— START —

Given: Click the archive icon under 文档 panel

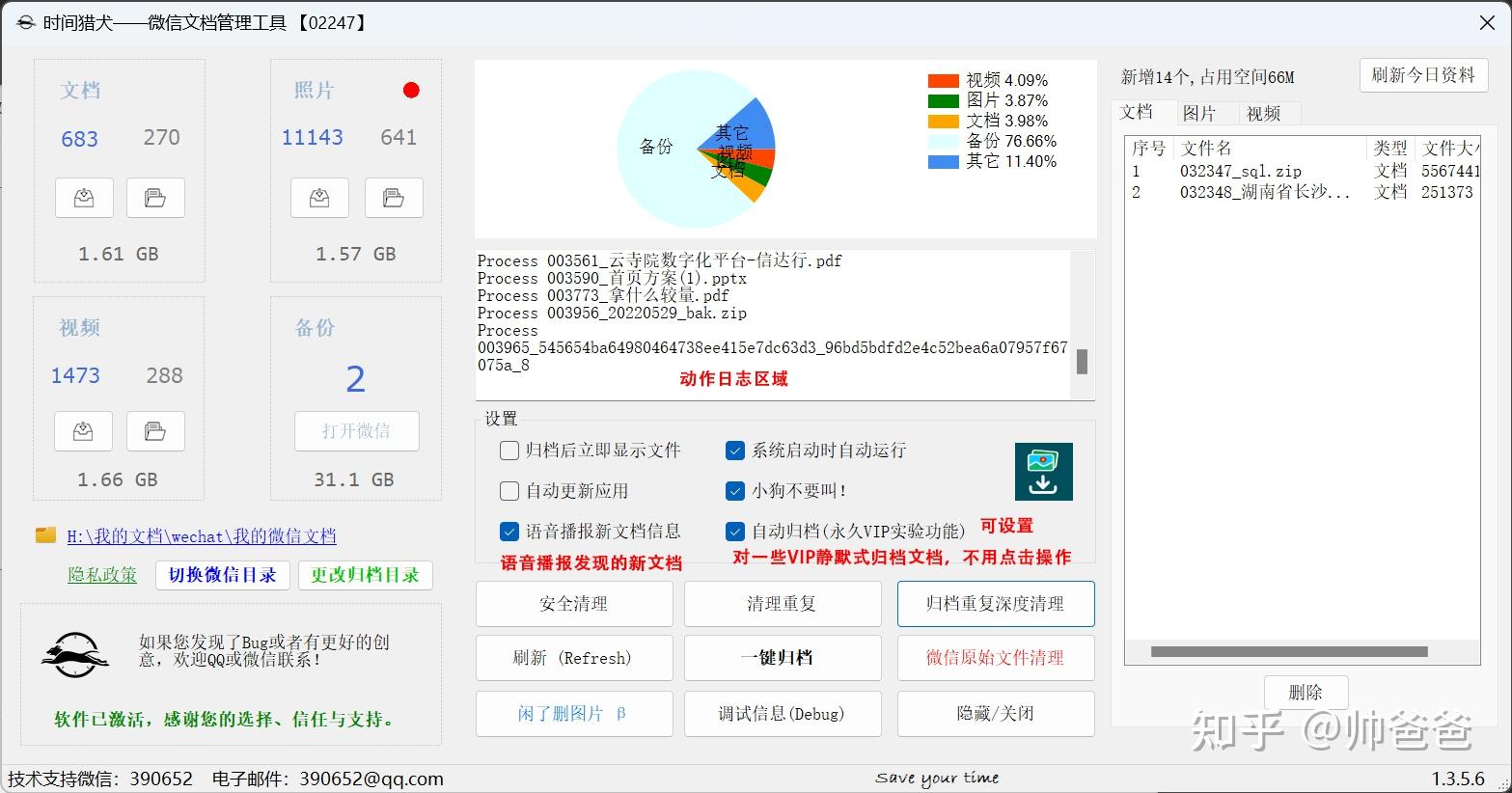Looking at the screenshot, I should point(84,198).
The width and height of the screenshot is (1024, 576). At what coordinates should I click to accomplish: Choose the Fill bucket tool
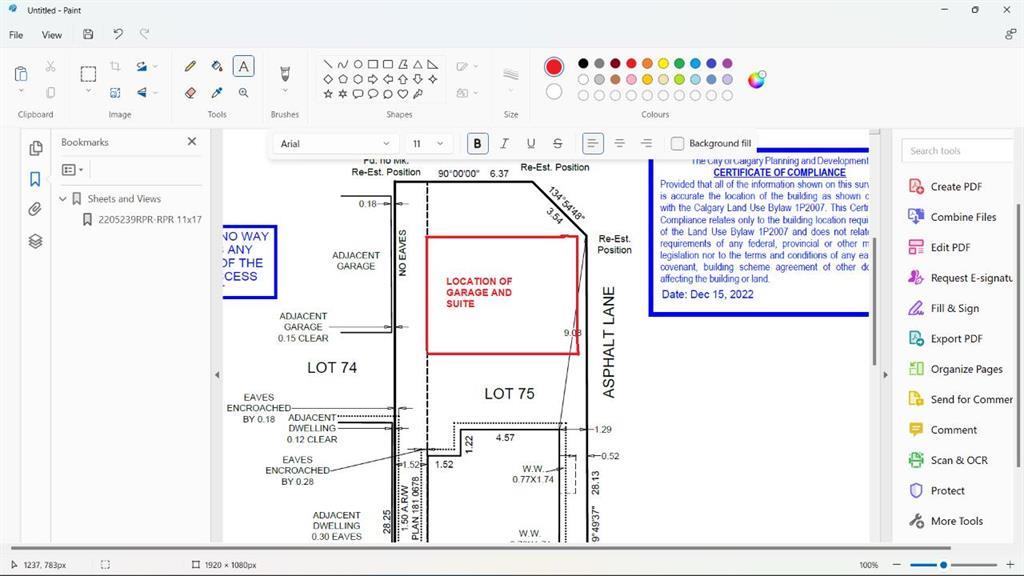(x=217, y=66)
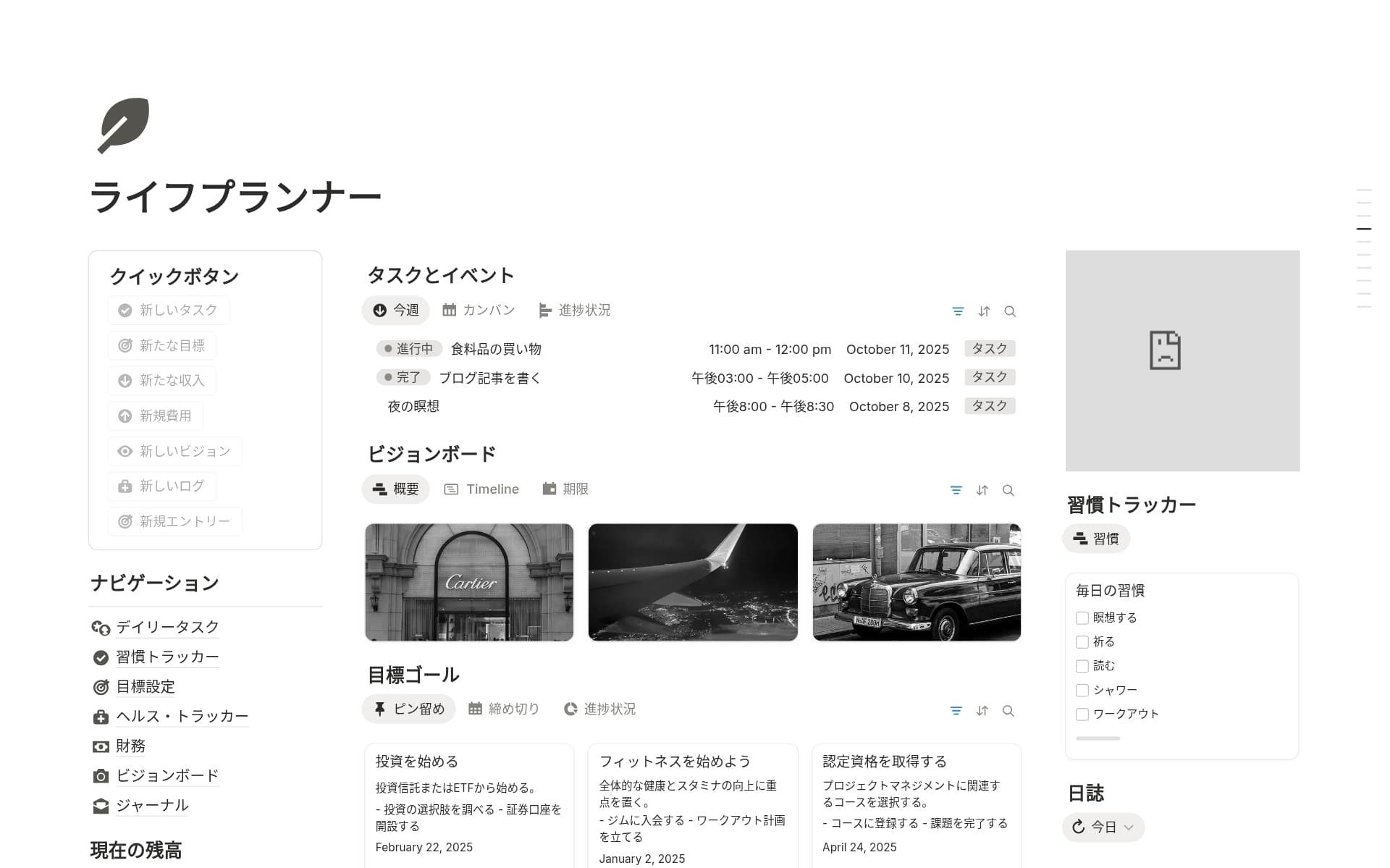The height and width of the screenshot is (868, 1390).
Task: Click filter icon in ビジョンボード section
Action: click(x=956, y=490)
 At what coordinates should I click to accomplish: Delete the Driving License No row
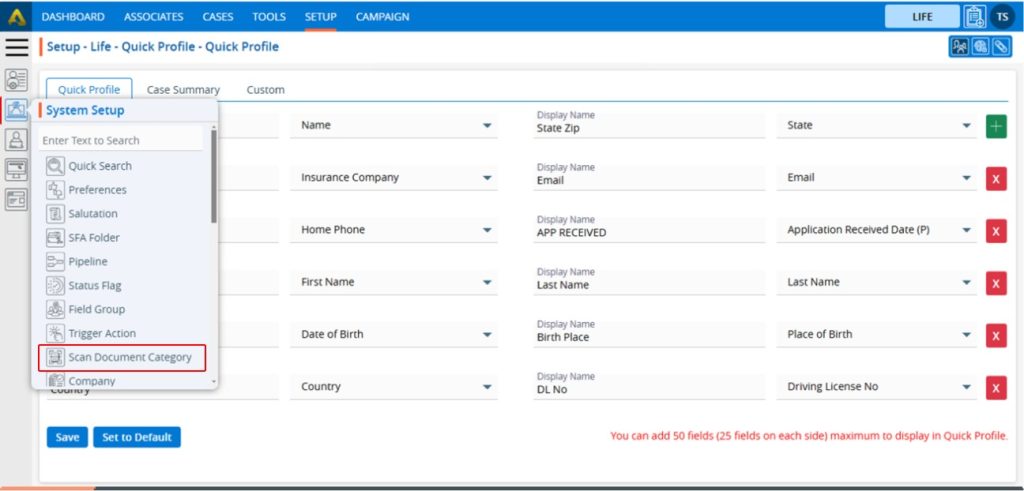click(996, 388)
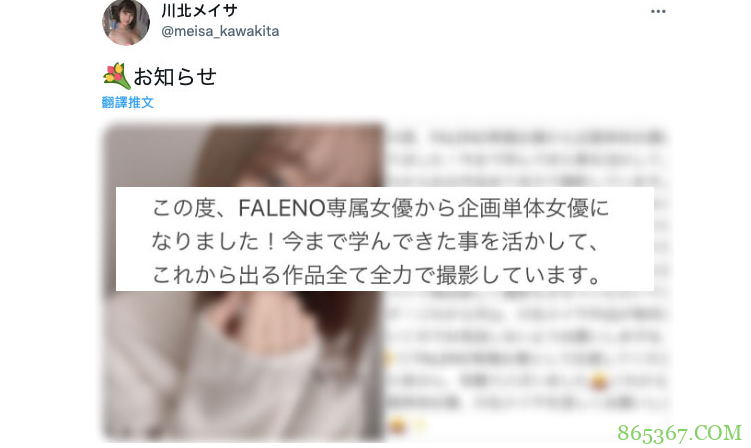Click the yellow emoji in the blurred text image
The width and height of the screenshot is (751, 448).
pyautogui.click(x=599, y=381)
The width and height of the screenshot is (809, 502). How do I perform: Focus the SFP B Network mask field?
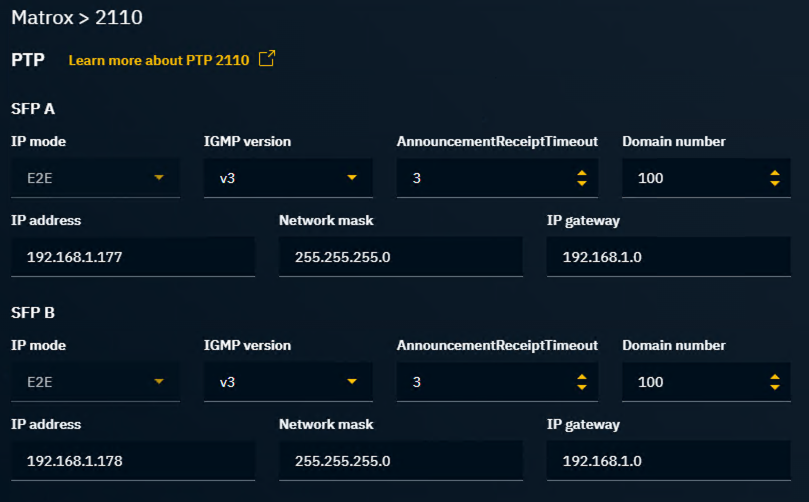(400, 461)
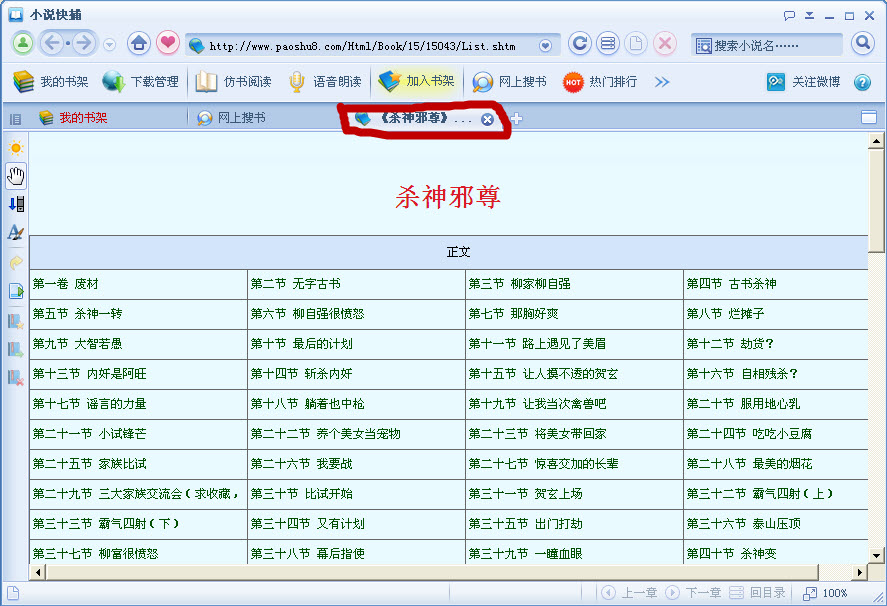Open 下载管理 download manager
887x606 pixels.
click(x=141, y=82)
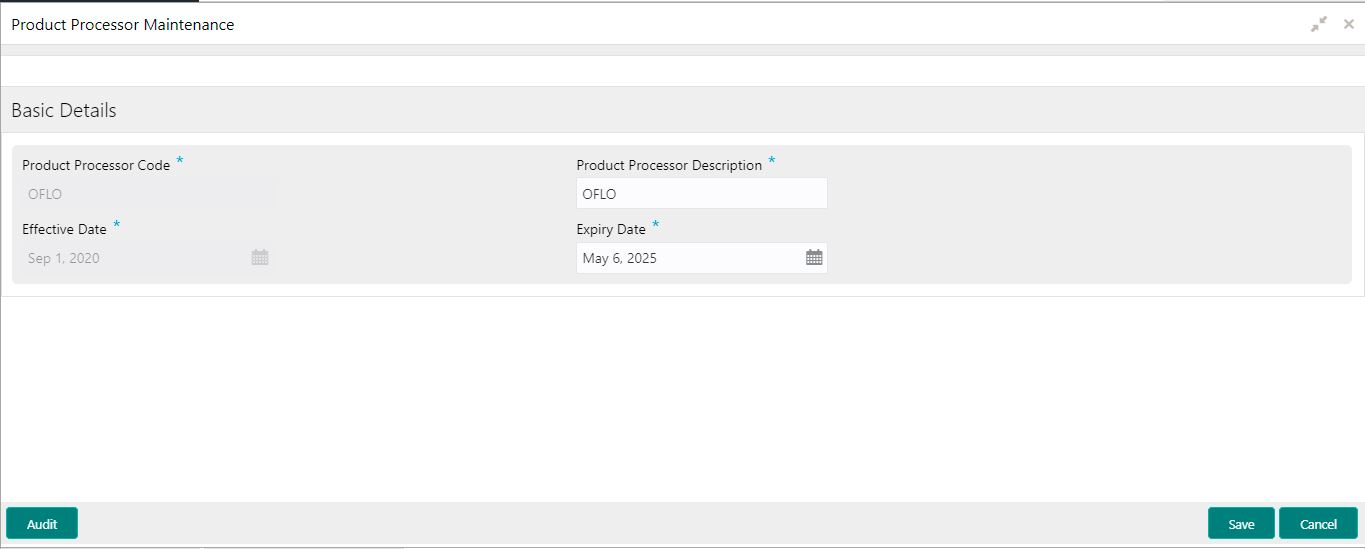Click the Expiry Date text box
Screen dimensions: 1365x549
(x=690, y=258)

— END —

§ **WHAT IS BEING ASKED**:
Reproduce every entry above word for word, leaving out the pictures.

§ **SOLVED PROBLEM**:
Given: Click the archive icon under 文档 panel

Looking at the screenshot, I should point(84,198).
The width and height of the screenshot is (1024, 576). At what coordinates should I click to accomplish: Choose the Fill bucket tool
(x=217, y=66)
The height and width of the screenshot is (868, 1390).
Task: Click filter icon in ビジョンボード section
Action: click(x=956, y=490)
 At what coordinates should I click to accomplish: Delete the Driving License No row
click(996, 388)
Click the yellow emoji in the blurred text image
The width and height of the screenshot is (751, 448).
pyautogui.click(x=599, y=381)
The width and height of the screenshot is (809, 502). How do I perform: Focus the SFP B Network mask field?
(400, 461)
Open 下载管理 download manager
887x606 pixels.
click(x=141, y=82)
Click the Expiry Date text box
Screen dimensions: 1365x549
(x=690, y=258)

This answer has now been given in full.